Attorney General http://www.blogger.com/img/blank.gifEhttp://www.blogger.com/img/blank.gifric Holder's testimony on the ATF's illegal "Project Gun Runner". The ATF put more than 1800 guns into the hands of Mexico's gangs. Where are the criminal indictments for these rogue government agents?



In 1993, the ATF staged a needless raid in Texas in order to justify their budget appropriations. Americans were murdered by the ATF in Texas and now the ATF is running guns into Mexico.

Tuesday, May 03, 2011

Monsanto Self-Regulates

Regulatory capture is when industry effectively control government regulators. The effect is to protect big companies while setting up barriers to entry for small companies. Protecting consumers is forgotten.

The USDA is admitting regulatory capture by allowing Monsanto to regulate itself:
The USDA is responsible for assessing environmental impacts of new GMO crops. The agency has been lax about this, to say the least. In 2005, the USDA gave Monsanto the go-ahead to unleash its sugar beets before preparing an Environmental Impact Statement. This decision eventually triggered a judge to rule that Monsanto sugar beet seedlings should be ripped from the ground.

Because the USDA is so bad at doing its job on time, the agency decided to see if anyone else was prepared to do its safety testing work instead. And so it looks like the USDA will at least temporarily hand over environmental impact reporting responsibilities to the biotech companies behind GMO crops. The pilot program will allow these companies to conduct their own environmental assessments of crops or outsource the work to contractors.

Government Drug Running, Part 2

In no surprise to anyone who has been awake the past ten years, those with special security to avoid screening have been accused of running drugs. Those drug runners include baggage handlers and the same TSA that gropes children while pretending to provide security.

Note the words "employee access to bypass security":
Complaints filed in federal court in Detroit — where nine defendants were ordered held behind bars until at least Friday — describe intricate drug-smuggling rings that used crude tactics, an exotic locale and employee access to bypass security and transport hundreds of pounds of illegal drugs to Detroit's streets.


Why do we have employees who can evade security?

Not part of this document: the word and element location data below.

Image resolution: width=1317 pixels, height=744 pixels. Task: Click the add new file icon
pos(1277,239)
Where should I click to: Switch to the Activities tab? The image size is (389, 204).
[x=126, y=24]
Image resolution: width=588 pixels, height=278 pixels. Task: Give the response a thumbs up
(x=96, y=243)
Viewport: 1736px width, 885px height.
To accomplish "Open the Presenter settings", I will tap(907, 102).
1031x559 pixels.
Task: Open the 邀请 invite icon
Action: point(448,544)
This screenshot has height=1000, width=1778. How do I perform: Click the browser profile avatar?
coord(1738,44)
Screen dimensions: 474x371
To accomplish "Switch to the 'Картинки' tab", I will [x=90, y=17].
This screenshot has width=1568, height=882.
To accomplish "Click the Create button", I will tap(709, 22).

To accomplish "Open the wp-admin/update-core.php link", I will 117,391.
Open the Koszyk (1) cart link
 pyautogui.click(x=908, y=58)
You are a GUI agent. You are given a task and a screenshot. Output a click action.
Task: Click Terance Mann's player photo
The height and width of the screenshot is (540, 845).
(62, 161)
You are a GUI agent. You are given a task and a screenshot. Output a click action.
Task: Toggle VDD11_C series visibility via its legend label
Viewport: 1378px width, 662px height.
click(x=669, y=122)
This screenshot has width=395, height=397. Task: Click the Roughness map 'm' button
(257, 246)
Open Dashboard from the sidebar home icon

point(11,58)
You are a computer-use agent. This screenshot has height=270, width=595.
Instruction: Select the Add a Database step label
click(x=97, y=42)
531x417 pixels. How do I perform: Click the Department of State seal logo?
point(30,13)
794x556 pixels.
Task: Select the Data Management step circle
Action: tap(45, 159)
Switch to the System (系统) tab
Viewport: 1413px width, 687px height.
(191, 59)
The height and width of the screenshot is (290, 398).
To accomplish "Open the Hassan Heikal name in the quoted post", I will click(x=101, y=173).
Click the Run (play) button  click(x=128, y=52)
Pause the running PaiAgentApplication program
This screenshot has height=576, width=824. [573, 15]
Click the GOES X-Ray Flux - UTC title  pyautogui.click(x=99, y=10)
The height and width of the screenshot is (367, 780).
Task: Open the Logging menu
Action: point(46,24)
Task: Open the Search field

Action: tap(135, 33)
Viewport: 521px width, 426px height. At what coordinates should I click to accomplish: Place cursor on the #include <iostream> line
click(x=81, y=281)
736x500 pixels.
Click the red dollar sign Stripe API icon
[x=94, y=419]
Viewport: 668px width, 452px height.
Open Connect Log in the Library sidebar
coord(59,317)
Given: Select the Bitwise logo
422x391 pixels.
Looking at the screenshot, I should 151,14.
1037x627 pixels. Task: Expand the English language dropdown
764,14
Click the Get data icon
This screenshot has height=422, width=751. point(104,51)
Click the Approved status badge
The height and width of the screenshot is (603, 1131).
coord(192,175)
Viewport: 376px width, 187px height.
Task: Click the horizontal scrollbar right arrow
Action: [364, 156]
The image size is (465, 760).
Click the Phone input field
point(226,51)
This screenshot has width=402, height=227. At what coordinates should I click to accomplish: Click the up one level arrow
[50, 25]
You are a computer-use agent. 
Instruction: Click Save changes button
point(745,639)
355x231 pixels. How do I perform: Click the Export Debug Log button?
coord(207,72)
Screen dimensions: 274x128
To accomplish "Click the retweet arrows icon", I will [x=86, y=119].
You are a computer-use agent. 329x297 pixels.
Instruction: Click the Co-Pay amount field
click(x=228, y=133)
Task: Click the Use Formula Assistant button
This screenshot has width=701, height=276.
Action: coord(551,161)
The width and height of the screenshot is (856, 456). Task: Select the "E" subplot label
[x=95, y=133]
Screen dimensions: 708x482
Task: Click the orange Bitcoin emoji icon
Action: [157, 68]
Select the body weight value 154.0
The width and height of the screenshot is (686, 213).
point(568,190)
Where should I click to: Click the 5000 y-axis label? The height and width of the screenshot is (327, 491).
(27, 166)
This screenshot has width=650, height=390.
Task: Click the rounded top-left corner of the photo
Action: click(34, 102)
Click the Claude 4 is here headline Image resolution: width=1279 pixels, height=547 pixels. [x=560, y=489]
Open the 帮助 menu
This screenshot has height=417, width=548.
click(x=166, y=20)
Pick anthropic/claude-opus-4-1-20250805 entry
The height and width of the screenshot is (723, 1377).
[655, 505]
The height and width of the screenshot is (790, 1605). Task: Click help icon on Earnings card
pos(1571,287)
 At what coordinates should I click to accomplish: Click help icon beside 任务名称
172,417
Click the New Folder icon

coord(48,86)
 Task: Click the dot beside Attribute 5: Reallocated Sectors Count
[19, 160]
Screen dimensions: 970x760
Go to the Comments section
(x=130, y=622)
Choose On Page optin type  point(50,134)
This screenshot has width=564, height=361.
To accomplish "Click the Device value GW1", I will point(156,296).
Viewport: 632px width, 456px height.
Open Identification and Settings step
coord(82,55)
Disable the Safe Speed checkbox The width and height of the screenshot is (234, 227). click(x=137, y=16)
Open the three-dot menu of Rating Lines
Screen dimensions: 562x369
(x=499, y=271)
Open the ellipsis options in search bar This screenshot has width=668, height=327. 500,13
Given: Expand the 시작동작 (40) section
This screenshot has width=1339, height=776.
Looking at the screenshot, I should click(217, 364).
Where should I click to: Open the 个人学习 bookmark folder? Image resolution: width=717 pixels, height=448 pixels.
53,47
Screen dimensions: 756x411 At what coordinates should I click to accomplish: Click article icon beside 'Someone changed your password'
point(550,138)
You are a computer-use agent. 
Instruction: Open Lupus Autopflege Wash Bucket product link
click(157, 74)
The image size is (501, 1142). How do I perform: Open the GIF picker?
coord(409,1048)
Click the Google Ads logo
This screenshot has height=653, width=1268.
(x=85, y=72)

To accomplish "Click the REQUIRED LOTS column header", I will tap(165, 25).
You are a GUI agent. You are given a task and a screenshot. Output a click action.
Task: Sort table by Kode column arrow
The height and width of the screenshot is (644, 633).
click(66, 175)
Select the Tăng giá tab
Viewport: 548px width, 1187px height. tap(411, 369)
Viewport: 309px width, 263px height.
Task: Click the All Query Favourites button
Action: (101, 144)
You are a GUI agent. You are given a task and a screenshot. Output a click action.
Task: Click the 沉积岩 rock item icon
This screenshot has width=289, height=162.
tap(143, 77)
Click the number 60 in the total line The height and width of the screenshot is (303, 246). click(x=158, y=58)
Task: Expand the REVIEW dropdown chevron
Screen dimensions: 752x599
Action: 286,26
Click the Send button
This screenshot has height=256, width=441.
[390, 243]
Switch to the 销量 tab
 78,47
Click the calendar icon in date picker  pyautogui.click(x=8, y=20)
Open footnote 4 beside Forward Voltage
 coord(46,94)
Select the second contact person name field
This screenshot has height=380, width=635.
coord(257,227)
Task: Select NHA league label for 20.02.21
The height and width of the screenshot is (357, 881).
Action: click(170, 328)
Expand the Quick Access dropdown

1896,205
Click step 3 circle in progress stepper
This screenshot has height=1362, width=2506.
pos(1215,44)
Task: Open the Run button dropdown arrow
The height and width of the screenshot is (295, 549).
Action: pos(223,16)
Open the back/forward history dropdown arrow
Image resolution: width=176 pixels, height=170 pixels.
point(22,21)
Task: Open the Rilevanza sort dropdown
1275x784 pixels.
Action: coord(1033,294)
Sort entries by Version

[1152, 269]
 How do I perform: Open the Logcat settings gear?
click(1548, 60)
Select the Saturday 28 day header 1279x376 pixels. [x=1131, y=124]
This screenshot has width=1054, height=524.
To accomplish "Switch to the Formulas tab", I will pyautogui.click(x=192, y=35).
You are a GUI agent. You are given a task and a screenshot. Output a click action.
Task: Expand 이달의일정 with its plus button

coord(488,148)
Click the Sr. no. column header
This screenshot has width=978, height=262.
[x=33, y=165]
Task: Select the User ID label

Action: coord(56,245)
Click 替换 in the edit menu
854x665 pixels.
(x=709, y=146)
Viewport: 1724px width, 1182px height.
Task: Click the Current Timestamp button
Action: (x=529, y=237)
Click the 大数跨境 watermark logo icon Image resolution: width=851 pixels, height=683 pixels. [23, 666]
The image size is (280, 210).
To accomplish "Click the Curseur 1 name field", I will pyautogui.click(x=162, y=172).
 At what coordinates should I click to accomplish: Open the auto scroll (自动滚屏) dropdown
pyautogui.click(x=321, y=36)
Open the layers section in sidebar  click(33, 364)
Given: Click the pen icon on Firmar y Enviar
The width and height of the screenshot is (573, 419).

Is the security theater being exposed for the sham it is?

Read the full article here.

Monday, May 02, 2011

Government Drug Running

High-level Mexican drug runner claims he was working for USA:
A high-level player with one of the most notorious narco-trafficking organizations in Mexico, the Sinaloa “cartel,” claims that he has been working with the U.S. government for years, according to pleadings filed recently in federal court in Chicago.



Interesting items from the article:
... it is necessary to revisit the mysterious crash of a Gulfstream II corporate jet on Sept. 24, 2007, in Mexico’s Yucatan region. Onboard that jet was an estimated four tons of cocaine, which appears to have been loaded onto the jet in Colombia.
The Gulfstream II sported a tail number, N987SA, linked by European investigators to past CIA rendition operations.


Damy’s case also is tied intricately to another U.S. govermment legal action against banking giant Wachovia (now a subsidiary of Wells Fargo), which was implicated in the Damy money-laundering operation. The Sinaloa organization operative allegedly used the bank as part of his scheme.
Wachovia inked a deferred prosecution agreement with the U.S. Department of Justice in March 2010 in exchange for paying a monetary penalty of some $160 million and providing a promise of cooperation with the U.S. government.


In the early 1990s, the CIA ran a spook mission (the Guillen Episode referred to by Levine) allegedly designed to infiltrate Colombian narco-trafficking groups. The operation resulted in at least a ton of cocaine — some estimates put the figure much higher — entering the United States unchecked. The head of the DEA at the time, Robert Bonner, incensed at the CIA’s actions, which were carried out over DEA’s objections, went on national TV and essentially accused the CIA of engaging in drug trafficking.